The provided image and attributions must of shape (224, 224, 3).
'''
attrs = gray_scale(attrs)
attrs = normalize(attrs, ptile)
pos_attrs = attrs * (attrs >= 0.0)
neg_attrs = -1.0 * attrs * (attrs < 0.0)
attrs_mask = pos_attrs*pos_ch + neg_attrs*neg_ch
vis = 0.3*gray_scale(img) + 0.7*attrs_mask
show_img(pil_img(vis))
# Load the Inception model.
sess, graph = load_model()
# Load the labels vocabulary.
labels = np.array(open(LABELS_LOC).read().split('\n'))
# Load the image.
with open('./Images/70bfca4555cca92e.jpg') as f:
img = f.read()
img = sess.run(tf.image.decode_jpeg(img))
show_img(pil_img(img))
我收到错误:
---------------------------------------------------------------------------
UnicodeDecodeError Traceback (most recent call last)
<ipython-input-4-c48fdf3979cf> in <module>()
1 # Load the Inception model.
----> 2 sess, graph = load_model()
3
4 # Load the labels vocabulary.
5 labels = np.array(open(LABELS_LOC).read().split('\n'))
<ipython-input-3-a6d3666d440b> in load_model()
8 cfg = tf.ConfigProto(gpu_options={'allow_growth':True})
9 sess = tf.InteractiveSession(graph=graph, config=cfg)
---> 10 graph_def = tf.GraphDef.FromString(open(MODEL_LOC).read())
11 tf.import_graph_def(graph_def)
12 return sess, graph
C:\Program Files\Anaconda3\envs\py35\lib\encodings\cp1252.py in decode(self, input, final)

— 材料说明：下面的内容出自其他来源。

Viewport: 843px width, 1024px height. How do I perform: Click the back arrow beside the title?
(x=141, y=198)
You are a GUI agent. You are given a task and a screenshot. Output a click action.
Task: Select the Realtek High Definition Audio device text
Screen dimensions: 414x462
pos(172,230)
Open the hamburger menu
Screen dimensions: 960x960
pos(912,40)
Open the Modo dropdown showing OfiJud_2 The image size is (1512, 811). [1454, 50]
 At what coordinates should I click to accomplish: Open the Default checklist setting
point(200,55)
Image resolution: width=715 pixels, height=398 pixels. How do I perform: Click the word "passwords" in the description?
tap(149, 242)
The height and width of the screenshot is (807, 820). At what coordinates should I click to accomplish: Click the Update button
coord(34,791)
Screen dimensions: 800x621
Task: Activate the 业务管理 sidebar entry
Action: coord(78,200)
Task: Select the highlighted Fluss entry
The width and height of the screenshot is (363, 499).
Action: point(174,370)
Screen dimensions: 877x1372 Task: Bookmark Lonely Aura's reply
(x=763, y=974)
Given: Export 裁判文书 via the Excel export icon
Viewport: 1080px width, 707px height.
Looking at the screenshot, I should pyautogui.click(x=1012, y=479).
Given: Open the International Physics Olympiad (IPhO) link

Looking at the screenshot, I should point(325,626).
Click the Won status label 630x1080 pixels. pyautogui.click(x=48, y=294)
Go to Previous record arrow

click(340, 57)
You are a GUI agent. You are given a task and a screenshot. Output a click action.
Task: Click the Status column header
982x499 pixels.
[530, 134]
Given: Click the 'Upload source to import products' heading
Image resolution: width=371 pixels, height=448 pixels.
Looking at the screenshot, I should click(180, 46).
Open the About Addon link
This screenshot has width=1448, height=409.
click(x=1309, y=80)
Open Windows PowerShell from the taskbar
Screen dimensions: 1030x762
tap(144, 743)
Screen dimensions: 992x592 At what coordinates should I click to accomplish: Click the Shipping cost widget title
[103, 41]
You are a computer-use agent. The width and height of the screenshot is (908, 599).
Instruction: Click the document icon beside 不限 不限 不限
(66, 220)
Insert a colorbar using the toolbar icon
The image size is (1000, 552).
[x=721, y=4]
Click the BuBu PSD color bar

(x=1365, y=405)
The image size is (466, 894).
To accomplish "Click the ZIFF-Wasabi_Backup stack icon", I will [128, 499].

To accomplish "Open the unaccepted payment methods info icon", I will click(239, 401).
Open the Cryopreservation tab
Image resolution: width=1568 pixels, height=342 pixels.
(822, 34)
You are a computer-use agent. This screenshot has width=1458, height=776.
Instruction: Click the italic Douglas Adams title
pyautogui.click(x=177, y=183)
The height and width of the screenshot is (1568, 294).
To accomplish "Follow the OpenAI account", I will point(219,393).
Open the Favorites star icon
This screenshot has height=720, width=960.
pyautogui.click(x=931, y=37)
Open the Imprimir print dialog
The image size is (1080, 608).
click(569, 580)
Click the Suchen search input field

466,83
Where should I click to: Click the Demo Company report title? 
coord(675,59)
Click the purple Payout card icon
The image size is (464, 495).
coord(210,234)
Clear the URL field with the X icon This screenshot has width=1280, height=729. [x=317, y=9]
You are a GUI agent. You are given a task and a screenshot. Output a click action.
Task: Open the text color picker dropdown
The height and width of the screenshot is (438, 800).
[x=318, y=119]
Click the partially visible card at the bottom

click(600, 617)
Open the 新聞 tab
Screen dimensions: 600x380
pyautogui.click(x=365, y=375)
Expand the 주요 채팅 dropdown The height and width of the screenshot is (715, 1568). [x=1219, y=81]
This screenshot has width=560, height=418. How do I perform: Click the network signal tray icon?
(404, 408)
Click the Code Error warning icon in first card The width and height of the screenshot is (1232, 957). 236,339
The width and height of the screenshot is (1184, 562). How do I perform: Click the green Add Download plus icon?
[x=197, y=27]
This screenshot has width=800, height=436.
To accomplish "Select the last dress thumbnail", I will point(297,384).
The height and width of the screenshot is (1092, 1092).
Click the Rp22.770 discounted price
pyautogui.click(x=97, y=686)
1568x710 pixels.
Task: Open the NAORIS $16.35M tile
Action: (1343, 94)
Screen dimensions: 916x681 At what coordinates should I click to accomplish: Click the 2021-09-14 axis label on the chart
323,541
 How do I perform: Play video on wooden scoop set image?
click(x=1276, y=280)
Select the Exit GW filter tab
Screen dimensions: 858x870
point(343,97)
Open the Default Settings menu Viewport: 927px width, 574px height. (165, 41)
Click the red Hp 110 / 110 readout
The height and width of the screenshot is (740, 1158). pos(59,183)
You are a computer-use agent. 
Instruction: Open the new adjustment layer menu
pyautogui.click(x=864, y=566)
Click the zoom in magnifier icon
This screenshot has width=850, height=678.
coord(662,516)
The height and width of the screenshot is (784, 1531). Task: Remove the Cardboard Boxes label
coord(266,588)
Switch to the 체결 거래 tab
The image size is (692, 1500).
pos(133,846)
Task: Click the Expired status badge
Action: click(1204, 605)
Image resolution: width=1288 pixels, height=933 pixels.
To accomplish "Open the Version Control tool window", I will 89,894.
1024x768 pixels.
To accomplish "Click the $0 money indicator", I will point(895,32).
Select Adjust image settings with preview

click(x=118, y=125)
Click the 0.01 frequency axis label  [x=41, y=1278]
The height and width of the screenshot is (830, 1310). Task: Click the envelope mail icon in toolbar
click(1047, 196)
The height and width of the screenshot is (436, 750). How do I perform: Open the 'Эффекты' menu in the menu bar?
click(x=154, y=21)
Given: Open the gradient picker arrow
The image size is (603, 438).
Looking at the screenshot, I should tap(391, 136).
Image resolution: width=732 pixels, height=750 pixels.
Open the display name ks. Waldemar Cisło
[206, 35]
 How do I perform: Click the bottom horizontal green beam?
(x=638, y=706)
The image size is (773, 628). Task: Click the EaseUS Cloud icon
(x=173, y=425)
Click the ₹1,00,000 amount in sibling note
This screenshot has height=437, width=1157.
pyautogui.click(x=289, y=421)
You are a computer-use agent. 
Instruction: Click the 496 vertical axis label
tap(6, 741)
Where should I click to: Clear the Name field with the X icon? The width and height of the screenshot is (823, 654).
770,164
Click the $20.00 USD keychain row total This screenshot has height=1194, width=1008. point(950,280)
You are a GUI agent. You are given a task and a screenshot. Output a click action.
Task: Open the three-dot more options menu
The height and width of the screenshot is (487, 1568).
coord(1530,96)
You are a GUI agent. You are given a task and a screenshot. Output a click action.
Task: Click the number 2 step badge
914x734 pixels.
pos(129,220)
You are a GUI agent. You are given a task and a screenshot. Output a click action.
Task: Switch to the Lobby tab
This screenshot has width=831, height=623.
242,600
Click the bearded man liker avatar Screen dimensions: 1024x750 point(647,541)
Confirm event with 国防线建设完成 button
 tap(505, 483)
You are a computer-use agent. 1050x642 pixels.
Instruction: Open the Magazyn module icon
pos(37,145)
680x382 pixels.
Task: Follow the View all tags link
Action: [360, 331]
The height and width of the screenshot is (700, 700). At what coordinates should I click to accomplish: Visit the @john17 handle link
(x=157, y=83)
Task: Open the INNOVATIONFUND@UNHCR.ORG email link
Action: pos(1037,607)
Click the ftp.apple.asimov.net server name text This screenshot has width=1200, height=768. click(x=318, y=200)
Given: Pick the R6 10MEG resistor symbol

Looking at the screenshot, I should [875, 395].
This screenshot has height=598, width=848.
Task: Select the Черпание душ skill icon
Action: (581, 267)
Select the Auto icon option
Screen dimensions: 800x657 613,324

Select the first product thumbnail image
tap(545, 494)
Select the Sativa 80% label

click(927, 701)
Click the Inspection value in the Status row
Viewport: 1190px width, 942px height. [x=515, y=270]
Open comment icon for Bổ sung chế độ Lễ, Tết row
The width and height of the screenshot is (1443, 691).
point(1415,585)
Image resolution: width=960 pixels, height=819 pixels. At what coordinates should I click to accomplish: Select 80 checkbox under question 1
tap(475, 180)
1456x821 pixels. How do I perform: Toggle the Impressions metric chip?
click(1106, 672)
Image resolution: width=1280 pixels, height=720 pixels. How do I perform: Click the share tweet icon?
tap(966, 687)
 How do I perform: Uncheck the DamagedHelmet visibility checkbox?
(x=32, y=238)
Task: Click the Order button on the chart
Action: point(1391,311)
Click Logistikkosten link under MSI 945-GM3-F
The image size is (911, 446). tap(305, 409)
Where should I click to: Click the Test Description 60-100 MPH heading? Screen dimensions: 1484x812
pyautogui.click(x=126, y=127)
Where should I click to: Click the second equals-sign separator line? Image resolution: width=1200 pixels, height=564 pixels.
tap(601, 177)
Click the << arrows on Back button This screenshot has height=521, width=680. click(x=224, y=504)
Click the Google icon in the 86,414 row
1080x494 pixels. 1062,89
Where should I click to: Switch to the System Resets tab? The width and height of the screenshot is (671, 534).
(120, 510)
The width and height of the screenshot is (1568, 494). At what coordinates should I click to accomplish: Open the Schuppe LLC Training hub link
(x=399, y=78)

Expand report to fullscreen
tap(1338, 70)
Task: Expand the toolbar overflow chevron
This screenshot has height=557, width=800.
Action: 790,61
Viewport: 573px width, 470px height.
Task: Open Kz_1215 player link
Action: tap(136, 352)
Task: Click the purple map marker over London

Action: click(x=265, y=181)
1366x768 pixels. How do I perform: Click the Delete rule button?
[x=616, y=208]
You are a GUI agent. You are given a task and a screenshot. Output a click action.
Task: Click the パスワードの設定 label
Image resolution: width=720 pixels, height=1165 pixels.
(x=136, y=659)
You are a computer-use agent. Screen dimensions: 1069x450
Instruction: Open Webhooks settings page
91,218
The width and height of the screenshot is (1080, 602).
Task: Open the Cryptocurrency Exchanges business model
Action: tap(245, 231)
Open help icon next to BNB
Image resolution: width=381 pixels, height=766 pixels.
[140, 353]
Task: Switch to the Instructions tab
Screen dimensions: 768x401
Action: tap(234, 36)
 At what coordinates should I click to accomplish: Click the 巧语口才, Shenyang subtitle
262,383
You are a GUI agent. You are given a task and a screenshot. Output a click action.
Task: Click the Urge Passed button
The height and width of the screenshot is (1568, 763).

21 class IncrementalDecoder(codecs.IncrementalDecoder):
22 def decode(self, input, final=False):
---> 23 return codecs.charmap_decode(input,self.errors,decoding_table)[0]
24
25 class StreamWriter(Codec,codecs.StreamWriter):
UnicodeDecodeError: 'charmap' codec can't decode byte 0x9d in position 175: character maps to <undefined>
我尝试了常用的修复方法,在打开文件时将编码设置为utf-8并在读取模式下打开,但没有任何工作。
如何修复错误?我正在使用Python 3.5。